If you'd like to work around this while waiting for an upstream fix, try if this works:
client = APIClient(
key=api_key,
region=Regions.EU,
retries=5,
backoff_factor=1.0,
)
def build_session_with_retries(self):
session = super(APIClient, self)._build_session()
session.headers["Authorization"] = "Bearer {key}".format(key=self.key)
# Retry request a number of times before raising an exception
# also define backoff_factor to delay each retry. Retry even on
# non-idempotent methods.
session.mount(
"https://",
HTTPAdapter(
max_retries=Retry(
total=self.retries,
backoff_factor=self.backoff_factor,
allowed_methods=None,
)
),
)
return session
client._build_session = types.MethodType(
build_session_with_retries, self.client
)
It replaces the original _build_session method.
Yes we came to the same conclusion about retrying POST requests. That cleared up the issue for us.
Unfortunately, emails are non-idempotent by nature, so retrying opens up the possibility of duplicate sends.
CIO support has not been very helpful here unfortunately, neither investigating the connection reset issue nor addressing the fact that retrying an API request that sends an email, without any kind of protection from duplicate sends, is a bad idea.
That said we've never had a customer complaint about duplicate emails, so could be it's just a theoretical concern.
I just came across the following notes in the README:
The Customer.io Python SDK depends on the Requests library which includes urllib3 as a transitive dependency. The Requests library leverages connection pooling defined in urllib3. urllib3 only attempts to retry invocations of HTTP methods which are understood to be idempotent (See: Retry.DEFAULT_ALLOWED_METHODS). Since the POST method is not considered to be idempotent, any invocations which require POST are not retried.
It is possible to have the Customer.io Python SDK effectively disable connection pooling by passing a named initialization parameter use_connection_pooling to either the APIClient class or CustomerIO class. Setting this parameter to False (default: True) causes the Session to be initialized and discarded after each request. If you are experiencing integration issues where the cause is reported as Connection Reset by Peer, this may correct the problem. It will, however, impose a slight performance penalty as the TCP connection set-up and tear-down will now occur for each request.
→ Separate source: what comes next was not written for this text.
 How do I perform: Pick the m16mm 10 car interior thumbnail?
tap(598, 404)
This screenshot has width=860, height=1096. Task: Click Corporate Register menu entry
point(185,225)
I conclude that they are aware of the issues, and have a feeling they will not merge my PR in that case. If the issue exists due to a combination of connection pooling and lack of retries, and disabling connection pooling is indeed an alternative, then I would propose CustomerIO devs start to take out the parameters from the APIClient since they literally do nothing there except confuse people, and only keep them for the CustomerIO client.
I wouldn't be surprised if this is due to a mismatch in urllib's default client side connection (pool ) timeout and CustomerIO's server side connection timeout, disconnecting earlier. That explains why we're seeing it only on low volume apps that keep running, and never on e.g. batch jobs.
For anyone else experiencing this issue: We were experiencing this issue for a while, and by taking advantage of the parameter (released in version 1.6) @skion references in the comment above and initializing with use_connection_pooling=False we were able to resolve it.
We are seeing the error pop up specifically when updating to urllib3 from 1.26.19 (works consistently basically all the time) to 2.5.0 (haven't tried 2.6.0 yet, but don't see anything obvious in the changelog). We did try the use_connection_pooling=False workaround in one place, but looks like we have to set it on APIClient() as well as CustomerIO(), which was a little non-intuitive.
To me, the fact that this happens so predictably with newer versions of urllib3, that IMO, it might be worth investigating this more and seeing if there's a way to either default to disabling connection pooling, or configuring it such that it works by default for most people's use cases. Happy to file a support ticket if that would help get priority on this.